I know about my hearing loss. I don’t have insider information on anyone else’s hearing loss. I’m not an audiologist nor an ear doctor, just one more deafie in the world trying to live my life and maybe help a few other people along the way.
I recently met a guy with bilateral hearing loss that is probably in the serious range, maybe headed towards profound. (See chart below) It took a few encounters, but it has become apparent to me that his loss isn’t just one of not being able to hear at a normal volume, he is missing chunks of tonality. And like many older people with hearing loss he’s got problems with upper registers, which includes women’s voices, birds, dripping faucets, and fricatives such as the /f/ in the word fine. It creates conundrums of being able to hear a phone ring but barely able to distinguish the conversation.
Unfortunately, many of the older late deafened are not tech savvy and are at a distinct disadvantage. Many have no hearing aids, have no idea about any services to help with hearing aids, don’t know the difference between analog and digital aids, and some don’t have computers, let alone smart phones, and rarely do they know ASL. The gent I met has no hearing aid, no smart phone, no cell phone, and barely has a functioning desktop computer. He also doesn’t have a clue about taking a pencil and pad of paper with him.

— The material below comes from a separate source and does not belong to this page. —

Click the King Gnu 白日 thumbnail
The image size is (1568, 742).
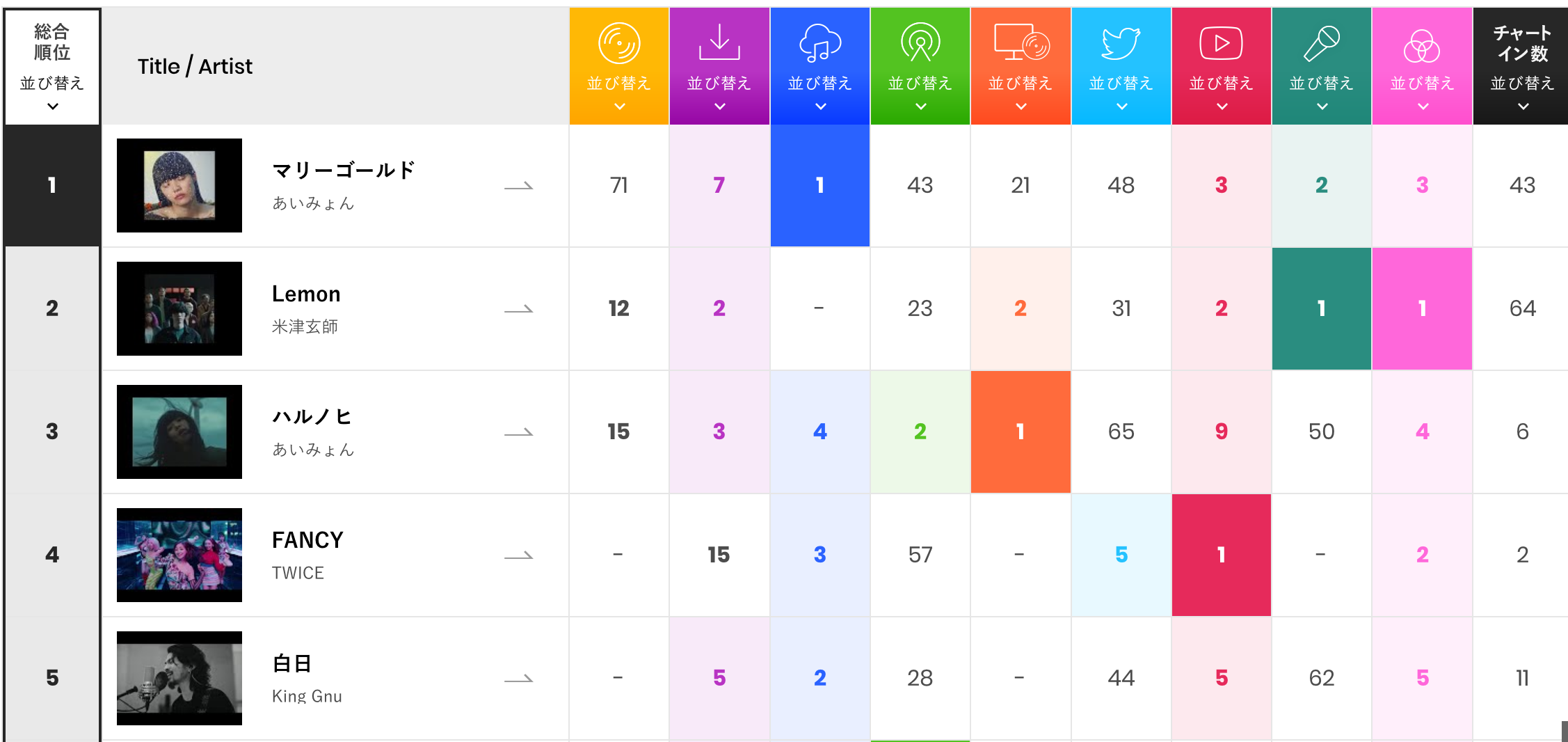179,678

He has not acted on information I emailed to him; when I’ve asked about his follow up I get non-sequiturs. That tells me he is guessing at what I’m saying. Next time I know I’ll be seeing him I’m going to take my iPad and type in what I’m saying so he can understand me. Maybe I can show him that a pencil and paper or a tablet can enhance his ability to understand conversations. That’s about the limit of what I can do unless he follows up.

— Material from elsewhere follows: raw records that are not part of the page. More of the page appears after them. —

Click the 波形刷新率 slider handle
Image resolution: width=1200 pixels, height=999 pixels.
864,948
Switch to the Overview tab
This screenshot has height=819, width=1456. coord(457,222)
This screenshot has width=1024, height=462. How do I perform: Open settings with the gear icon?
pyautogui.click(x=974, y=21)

So, hearies, we deafies really don’t have an easier time of it with another deafie than you do. Not unless we both sign or we both understand a least something about coping with hearing loss through things like shared knowledge about equipment that can make life easier. One thing I do have that many fully hearing people don’t is nearly infinite patience dealing with a late deafened adult trying to cope.
Even if I do know about services and equipment it only goes so far because the other deafie needs to be able to gain my knowledge and then act on it. Denial is a wide river and people seem to be afraid of moving out of a comfort zone, no matter how uncomfortable that zone has become.